- _Task requirements_: Using the records below, repeat exactly the lines from the one holding "The height and width of the screenshot is (209, 329)." through the one holding "is (395, 296).", both ends included, and no others.

- _Data for analysis_:
○ ○ ○ ○ ○ ○ ○

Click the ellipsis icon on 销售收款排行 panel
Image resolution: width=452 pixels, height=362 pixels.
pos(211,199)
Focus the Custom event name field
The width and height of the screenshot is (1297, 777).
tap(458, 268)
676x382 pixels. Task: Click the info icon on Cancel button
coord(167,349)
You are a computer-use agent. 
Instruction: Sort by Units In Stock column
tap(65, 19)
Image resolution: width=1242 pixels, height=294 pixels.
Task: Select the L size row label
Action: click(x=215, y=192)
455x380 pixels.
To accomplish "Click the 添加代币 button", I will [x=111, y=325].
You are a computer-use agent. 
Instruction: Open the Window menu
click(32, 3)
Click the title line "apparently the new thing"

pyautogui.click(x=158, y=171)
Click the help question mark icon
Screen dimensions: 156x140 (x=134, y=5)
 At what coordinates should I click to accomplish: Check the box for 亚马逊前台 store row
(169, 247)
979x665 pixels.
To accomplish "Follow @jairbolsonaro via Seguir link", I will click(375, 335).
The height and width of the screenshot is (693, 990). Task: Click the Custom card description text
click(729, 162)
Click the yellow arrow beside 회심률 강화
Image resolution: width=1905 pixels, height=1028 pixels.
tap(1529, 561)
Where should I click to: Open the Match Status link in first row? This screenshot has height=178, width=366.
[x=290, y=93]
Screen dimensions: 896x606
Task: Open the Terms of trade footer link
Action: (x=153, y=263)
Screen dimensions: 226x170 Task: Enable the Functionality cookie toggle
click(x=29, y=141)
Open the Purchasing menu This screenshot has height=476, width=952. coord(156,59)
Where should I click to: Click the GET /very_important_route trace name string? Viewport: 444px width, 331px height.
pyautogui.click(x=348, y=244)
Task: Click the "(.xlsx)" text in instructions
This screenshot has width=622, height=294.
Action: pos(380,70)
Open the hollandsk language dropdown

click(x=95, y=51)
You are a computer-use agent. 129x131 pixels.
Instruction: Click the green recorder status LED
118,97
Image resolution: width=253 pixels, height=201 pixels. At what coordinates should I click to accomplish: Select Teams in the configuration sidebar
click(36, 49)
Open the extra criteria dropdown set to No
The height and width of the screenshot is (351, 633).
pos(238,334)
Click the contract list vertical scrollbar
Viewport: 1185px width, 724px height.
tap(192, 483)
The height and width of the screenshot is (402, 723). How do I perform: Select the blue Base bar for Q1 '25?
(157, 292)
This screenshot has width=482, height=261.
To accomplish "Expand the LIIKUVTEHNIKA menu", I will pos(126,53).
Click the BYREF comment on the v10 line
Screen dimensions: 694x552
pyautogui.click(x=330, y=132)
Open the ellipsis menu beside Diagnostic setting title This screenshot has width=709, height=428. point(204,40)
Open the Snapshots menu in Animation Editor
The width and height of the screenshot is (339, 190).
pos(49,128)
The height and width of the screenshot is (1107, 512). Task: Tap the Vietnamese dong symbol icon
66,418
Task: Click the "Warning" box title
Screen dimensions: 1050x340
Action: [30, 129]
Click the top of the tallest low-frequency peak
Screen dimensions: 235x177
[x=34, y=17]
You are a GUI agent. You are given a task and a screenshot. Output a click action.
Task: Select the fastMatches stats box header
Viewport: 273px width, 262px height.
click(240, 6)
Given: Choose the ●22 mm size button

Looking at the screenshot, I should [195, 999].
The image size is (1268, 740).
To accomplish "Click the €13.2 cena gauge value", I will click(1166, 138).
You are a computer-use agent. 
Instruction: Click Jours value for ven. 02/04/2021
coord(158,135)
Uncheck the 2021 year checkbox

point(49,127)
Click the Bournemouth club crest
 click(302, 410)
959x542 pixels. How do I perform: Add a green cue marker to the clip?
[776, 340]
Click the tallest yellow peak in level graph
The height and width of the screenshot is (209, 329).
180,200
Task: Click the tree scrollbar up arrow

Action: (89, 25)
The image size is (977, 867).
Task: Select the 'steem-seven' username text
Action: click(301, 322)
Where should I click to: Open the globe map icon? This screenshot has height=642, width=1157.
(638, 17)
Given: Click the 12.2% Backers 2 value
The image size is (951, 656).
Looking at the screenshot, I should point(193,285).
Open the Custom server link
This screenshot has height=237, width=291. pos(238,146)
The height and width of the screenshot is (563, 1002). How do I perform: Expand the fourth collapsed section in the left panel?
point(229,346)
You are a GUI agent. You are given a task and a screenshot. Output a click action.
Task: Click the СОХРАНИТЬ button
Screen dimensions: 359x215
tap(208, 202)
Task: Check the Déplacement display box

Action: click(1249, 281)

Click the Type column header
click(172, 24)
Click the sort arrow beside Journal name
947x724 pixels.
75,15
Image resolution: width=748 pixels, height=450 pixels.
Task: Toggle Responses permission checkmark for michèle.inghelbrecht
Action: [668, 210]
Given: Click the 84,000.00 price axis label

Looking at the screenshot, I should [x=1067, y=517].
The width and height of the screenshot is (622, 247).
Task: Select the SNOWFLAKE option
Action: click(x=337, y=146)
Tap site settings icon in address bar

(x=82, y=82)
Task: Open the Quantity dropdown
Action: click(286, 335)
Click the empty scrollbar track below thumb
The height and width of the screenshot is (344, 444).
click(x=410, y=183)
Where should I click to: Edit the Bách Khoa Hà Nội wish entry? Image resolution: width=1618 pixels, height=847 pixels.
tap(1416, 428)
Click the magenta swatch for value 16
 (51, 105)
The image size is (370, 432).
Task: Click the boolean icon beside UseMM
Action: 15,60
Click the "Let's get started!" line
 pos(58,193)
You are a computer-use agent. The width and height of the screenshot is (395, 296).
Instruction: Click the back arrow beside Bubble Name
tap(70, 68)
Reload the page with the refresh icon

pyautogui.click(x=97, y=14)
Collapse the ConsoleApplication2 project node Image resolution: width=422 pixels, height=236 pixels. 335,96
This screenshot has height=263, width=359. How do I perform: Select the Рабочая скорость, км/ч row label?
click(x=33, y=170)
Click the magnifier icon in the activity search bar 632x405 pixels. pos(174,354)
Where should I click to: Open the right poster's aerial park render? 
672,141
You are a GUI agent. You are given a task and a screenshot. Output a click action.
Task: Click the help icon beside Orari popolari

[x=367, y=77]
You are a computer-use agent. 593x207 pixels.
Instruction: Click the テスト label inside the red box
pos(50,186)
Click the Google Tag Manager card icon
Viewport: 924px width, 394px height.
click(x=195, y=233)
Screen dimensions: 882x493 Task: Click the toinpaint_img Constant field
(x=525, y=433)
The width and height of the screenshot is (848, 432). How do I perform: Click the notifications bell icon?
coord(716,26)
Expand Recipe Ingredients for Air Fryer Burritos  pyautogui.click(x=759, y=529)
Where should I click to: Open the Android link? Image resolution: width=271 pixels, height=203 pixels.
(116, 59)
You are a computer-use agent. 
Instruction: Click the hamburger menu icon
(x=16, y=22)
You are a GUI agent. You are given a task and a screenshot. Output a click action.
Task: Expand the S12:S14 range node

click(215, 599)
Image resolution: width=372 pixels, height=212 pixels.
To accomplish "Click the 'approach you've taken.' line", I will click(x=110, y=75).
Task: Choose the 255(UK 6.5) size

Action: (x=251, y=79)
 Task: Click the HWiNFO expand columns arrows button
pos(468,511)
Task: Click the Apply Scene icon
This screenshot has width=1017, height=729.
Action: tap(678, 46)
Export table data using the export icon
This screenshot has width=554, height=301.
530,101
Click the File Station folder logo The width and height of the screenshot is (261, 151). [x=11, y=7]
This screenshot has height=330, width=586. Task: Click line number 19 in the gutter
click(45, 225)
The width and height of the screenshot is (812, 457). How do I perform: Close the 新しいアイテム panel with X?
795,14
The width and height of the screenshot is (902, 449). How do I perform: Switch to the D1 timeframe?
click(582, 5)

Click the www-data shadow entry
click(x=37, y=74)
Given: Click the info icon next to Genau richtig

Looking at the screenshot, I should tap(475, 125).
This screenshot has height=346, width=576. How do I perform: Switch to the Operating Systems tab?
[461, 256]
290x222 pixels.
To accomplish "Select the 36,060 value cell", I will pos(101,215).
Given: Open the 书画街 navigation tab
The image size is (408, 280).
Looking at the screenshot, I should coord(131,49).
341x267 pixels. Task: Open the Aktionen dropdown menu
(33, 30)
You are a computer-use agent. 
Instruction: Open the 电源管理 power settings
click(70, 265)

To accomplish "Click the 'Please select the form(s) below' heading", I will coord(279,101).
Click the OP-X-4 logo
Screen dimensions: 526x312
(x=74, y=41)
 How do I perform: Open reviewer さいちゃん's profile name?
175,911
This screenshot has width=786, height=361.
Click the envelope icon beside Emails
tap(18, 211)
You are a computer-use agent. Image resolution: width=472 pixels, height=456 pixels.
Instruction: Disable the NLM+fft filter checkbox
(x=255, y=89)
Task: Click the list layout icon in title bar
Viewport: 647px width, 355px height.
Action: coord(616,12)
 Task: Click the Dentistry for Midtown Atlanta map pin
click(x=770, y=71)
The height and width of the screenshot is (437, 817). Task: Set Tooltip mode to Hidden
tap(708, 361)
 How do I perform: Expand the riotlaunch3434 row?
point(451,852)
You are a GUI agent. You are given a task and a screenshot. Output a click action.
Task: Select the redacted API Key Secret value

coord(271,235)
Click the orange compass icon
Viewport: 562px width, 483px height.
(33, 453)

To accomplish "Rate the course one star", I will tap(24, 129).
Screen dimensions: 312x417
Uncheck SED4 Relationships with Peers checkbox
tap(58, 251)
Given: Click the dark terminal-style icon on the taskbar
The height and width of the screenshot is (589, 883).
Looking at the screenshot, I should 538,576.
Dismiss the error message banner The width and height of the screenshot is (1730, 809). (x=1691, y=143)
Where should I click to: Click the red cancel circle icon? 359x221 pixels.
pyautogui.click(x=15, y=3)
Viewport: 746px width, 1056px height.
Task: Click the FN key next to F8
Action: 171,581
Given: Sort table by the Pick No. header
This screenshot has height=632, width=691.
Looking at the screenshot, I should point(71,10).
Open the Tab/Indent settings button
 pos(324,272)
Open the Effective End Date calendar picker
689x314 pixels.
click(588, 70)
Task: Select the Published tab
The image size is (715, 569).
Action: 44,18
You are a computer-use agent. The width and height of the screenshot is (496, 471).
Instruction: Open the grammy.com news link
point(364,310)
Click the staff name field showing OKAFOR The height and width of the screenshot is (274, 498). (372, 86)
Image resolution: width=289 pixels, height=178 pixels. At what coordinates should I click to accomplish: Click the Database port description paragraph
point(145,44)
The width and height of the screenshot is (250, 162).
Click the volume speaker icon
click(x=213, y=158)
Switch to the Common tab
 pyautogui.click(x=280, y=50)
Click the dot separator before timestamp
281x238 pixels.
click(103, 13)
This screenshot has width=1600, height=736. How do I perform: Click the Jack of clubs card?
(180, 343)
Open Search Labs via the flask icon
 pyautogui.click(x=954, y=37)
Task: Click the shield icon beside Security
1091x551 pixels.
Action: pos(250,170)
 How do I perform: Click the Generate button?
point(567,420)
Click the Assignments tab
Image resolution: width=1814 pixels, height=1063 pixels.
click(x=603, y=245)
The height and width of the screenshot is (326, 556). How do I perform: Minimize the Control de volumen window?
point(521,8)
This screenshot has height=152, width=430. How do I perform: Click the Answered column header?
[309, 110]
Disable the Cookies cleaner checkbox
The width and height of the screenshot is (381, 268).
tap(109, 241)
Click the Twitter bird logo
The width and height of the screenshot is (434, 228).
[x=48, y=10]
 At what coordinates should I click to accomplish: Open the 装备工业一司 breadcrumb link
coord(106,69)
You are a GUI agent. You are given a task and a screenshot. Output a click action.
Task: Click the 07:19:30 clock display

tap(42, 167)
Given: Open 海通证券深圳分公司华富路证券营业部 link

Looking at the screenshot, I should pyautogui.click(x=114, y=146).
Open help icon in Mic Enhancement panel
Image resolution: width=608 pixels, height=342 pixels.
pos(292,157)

○ ○ ○ ○ ○ ○ ○

- _Result of this exercise_:
The height and width of the screenshot is (209, 329).
180,200
Task: Click the tree scrollbar up arrow

Action: (89, 25)
The image size is (977, 867).
Task: Select the 'steem-seven' username text
Action: click(301, 322)
Where should I click to: Open the globe map icon? This screenshot has height=642, width=1157.
(638, 17)
Given: Click the 12.2% Backers 2 value
The image size is (951, 656).
Looking at the screenshot, I should point(193,285).
Open the Custom server link
This screenshot has height=237, width=291. pos(238,146)
The height and width of the screenshot is (563, 1002). How do I perform: Expand the fourth collapsed section in the left panel?
point(229,346)
You are a GUI agent. You are given a task and a screenshot. Output a click action.
Task: Click the СОХРАНИТЬ button
Screen dimensions: 359x215
tap(208, 202)
Task: Check the Déplacement display box

Action: click(1249, 281)

Click the Type column header
click(172, 24)
Click the sort arrow beside Journal name
947x724 pixels.
75,15
Image resolution: width=748 pixels, height=450 pixels.
Task: Toggle Responses permission checkmark for michèle.inghelbrecht
Action: [668, 210]
Given: Click the 84,000.00 price axis label

Looking at the screenshot, I should [x=1067, y=517].
The width and height of the screenshot is (622, 247).
Task: Select the SNOWFLAKE option
Action: click(x=337, y=146)
Tap site settings icon in address bar

(x=82, y=82)
Task: Open the Quantity dropdown
Action: click(286, 335)
Click the empty scrollbar track below thumb
The height and width of the screenshot is (344, 444).
click(x=410, y=183)
Where should I click to: Edit the Bách Khoa Hà Nội wish entry? Image resolution: width=1618 pixels, height=847 pixels.
tap(1416, 428)
Click the magenta swatch for value 16
 (51, 105)
The image size is (370, 432).
Task: Click the boolean icon beside UseMM
Action: 15,60
Click the "Let's get started!" line
 pos(58,193)
You are a computer-use agent. The width and height of the screenshot is (395, 296).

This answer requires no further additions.